(Records shown begins)
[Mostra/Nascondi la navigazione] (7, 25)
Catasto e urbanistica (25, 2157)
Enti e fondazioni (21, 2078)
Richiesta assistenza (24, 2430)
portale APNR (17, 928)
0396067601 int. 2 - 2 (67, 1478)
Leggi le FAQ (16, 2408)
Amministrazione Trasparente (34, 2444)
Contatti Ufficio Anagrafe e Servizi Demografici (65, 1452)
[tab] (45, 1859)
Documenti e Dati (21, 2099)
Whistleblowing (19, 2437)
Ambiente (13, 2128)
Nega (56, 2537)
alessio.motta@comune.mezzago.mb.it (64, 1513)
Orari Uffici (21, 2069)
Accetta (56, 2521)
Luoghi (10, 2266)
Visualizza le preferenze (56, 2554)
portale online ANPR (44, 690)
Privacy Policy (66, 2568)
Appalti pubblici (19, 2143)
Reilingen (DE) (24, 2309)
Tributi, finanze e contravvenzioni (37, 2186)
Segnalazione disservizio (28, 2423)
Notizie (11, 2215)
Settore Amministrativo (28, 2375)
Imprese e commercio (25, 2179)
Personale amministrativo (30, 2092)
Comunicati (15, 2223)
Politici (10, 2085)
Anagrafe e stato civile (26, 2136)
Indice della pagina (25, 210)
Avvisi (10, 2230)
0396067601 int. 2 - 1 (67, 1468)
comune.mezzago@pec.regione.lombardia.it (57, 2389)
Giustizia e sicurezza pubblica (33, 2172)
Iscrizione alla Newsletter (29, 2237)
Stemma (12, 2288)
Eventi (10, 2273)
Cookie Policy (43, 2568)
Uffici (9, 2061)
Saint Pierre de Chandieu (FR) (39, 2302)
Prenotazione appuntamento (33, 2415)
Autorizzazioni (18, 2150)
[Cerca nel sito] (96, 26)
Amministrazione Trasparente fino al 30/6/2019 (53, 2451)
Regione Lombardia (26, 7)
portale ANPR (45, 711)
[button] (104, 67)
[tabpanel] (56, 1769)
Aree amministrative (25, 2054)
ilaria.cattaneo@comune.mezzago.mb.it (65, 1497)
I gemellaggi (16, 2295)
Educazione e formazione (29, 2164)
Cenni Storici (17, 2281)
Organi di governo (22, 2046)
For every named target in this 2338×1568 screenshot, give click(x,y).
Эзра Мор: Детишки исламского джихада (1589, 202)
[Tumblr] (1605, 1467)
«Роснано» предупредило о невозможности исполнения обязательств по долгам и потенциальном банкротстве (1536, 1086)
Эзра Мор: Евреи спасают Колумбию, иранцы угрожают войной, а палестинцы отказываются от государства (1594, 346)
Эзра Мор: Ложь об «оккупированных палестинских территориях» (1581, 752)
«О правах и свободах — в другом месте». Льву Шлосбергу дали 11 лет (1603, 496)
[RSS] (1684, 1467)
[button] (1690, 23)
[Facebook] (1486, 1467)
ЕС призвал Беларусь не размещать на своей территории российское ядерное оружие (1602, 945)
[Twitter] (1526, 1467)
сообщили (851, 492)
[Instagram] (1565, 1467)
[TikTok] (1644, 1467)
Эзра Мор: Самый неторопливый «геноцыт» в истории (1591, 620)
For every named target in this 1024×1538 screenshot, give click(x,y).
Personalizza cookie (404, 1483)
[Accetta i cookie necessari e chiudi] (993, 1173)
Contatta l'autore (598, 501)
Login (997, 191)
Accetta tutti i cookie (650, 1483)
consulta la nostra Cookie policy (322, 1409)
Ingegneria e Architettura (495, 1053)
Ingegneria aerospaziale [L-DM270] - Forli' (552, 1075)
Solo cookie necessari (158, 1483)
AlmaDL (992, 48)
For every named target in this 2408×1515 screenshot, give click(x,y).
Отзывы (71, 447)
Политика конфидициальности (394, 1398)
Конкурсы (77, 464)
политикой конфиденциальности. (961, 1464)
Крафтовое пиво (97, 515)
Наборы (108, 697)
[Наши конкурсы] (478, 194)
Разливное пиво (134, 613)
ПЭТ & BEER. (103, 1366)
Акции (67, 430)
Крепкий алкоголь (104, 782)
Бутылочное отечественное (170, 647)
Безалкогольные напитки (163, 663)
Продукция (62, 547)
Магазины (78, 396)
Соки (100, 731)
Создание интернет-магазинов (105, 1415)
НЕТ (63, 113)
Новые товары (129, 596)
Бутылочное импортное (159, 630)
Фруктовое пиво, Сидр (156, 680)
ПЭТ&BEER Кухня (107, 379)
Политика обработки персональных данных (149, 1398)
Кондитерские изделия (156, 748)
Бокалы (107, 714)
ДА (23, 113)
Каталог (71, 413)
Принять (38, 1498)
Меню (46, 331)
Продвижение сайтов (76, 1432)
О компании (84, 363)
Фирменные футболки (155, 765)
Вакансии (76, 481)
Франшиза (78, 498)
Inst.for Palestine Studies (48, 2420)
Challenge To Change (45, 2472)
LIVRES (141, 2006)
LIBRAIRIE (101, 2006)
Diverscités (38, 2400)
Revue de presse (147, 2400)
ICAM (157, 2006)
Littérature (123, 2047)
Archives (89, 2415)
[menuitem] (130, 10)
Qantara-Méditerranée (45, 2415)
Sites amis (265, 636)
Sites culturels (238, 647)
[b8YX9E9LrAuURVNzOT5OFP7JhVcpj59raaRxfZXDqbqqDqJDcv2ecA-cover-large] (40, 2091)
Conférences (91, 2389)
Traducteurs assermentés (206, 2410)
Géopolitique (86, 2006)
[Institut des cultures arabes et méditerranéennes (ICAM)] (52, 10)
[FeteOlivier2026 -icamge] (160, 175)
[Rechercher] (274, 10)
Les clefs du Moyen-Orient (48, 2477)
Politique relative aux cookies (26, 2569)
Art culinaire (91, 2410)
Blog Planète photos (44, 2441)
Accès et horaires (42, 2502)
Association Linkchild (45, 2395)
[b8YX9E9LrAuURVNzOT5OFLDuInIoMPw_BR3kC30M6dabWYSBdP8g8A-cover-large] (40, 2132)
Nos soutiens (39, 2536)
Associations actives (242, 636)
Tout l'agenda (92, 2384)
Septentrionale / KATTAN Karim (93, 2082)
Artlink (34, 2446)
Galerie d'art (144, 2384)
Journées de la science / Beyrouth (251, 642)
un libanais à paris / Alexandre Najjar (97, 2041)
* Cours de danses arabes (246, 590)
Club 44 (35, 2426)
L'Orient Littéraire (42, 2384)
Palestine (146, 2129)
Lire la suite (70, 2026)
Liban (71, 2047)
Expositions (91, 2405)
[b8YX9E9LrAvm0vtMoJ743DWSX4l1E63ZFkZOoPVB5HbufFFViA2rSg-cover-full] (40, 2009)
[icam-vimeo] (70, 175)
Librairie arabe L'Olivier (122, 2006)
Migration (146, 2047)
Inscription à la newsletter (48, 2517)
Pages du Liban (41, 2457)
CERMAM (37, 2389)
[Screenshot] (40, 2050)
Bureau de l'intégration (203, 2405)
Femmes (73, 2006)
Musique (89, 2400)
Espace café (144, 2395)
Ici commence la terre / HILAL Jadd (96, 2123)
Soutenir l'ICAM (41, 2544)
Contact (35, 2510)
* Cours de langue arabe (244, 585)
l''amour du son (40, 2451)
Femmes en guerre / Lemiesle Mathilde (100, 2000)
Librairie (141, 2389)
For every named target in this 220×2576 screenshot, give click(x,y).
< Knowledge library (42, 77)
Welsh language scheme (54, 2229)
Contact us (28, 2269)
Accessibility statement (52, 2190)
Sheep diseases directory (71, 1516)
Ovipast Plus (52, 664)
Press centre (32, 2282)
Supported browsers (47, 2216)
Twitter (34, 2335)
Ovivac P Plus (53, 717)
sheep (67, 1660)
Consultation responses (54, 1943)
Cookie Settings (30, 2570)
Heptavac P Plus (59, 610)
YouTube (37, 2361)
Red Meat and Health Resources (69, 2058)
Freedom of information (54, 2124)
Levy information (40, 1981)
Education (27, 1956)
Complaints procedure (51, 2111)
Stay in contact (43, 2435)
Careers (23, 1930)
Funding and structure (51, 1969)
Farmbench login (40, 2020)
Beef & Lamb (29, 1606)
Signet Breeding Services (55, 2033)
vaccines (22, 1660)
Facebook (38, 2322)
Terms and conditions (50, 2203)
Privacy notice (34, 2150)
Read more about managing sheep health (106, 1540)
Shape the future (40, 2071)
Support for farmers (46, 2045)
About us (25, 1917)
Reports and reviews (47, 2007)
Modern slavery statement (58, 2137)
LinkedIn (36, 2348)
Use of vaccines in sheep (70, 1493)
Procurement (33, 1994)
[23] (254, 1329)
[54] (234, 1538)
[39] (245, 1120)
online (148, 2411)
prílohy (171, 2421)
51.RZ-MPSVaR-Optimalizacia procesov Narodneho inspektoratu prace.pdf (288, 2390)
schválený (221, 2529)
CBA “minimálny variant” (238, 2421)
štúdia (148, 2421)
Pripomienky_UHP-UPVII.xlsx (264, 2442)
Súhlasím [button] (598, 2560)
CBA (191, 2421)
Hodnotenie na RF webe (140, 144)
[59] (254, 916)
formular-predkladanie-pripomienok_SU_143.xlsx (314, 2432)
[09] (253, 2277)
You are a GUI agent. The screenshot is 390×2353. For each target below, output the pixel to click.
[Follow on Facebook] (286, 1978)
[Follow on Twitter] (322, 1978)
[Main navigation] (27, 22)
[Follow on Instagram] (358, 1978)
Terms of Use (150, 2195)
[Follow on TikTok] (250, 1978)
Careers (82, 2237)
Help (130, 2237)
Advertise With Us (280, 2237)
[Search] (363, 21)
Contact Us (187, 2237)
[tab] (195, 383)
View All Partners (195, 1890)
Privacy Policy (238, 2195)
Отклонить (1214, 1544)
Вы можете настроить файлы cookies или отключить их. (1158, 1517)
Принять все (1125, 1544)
(Records shown ends)
What you should do = Could you repeat exactly the lines in the listing above from the one with "[Rechercher] (274, 10)" down to the one with "[Screenshot] (40, 2050)"? Include both of those lines.

Result of the exercise =
[Rechercher] (274, 10)
Les clefs du Moyen-Orient (48, 2477)
Politique relative aux cookies (26, 2569)
Art culinaire (91, 2410)
Blog Planète photos (44, 2441)
Accès et horaires (42, 2502)
Association Linkchild (45, 2395)
[b8YX9E9LrAuURVNzOT5OFLDuInIoMPw_BR3kC30M6dabWYSBdP8g8A-cover-large] (40, 2132)
Nos soutiens (39, 2536)
Associations actives (242, 636)
Tout l'agenda (92, 2384)
Septentrionale / KATTAN Karim (93, 2082)
Artlink (34, 2446)
Galerie d'art (144, 2384)
Journées de la science / Beyrouth (251, 642)
un libanais à paris / Alexandre Najjar (97, 2041)
* Cours de danses arabes (246, 590)
Club 44 (35, 2426)
L'Orient Littéraire (42, 2384)
Palestine (146, 2129)
Lire la suite (70, 2026)
Liban (71, 2047)
Expositions (91, 2405)
[b8YX9E9LrAvm0vtMoJ743DWSX4l1E63ZFkZOoPVB5HbufFFViA2rSg-cover-full] (40, 2009)
[icam-vimeo] (70, 175)
Librairie arabe L'Olivier (122, 2006)
Migration (146, 2047)
Inscription à la newsletter (48, 2517)
Pages du Liban (41, 2457)
CERMAM (37, 2389)
[Screenshot] (40, 2050)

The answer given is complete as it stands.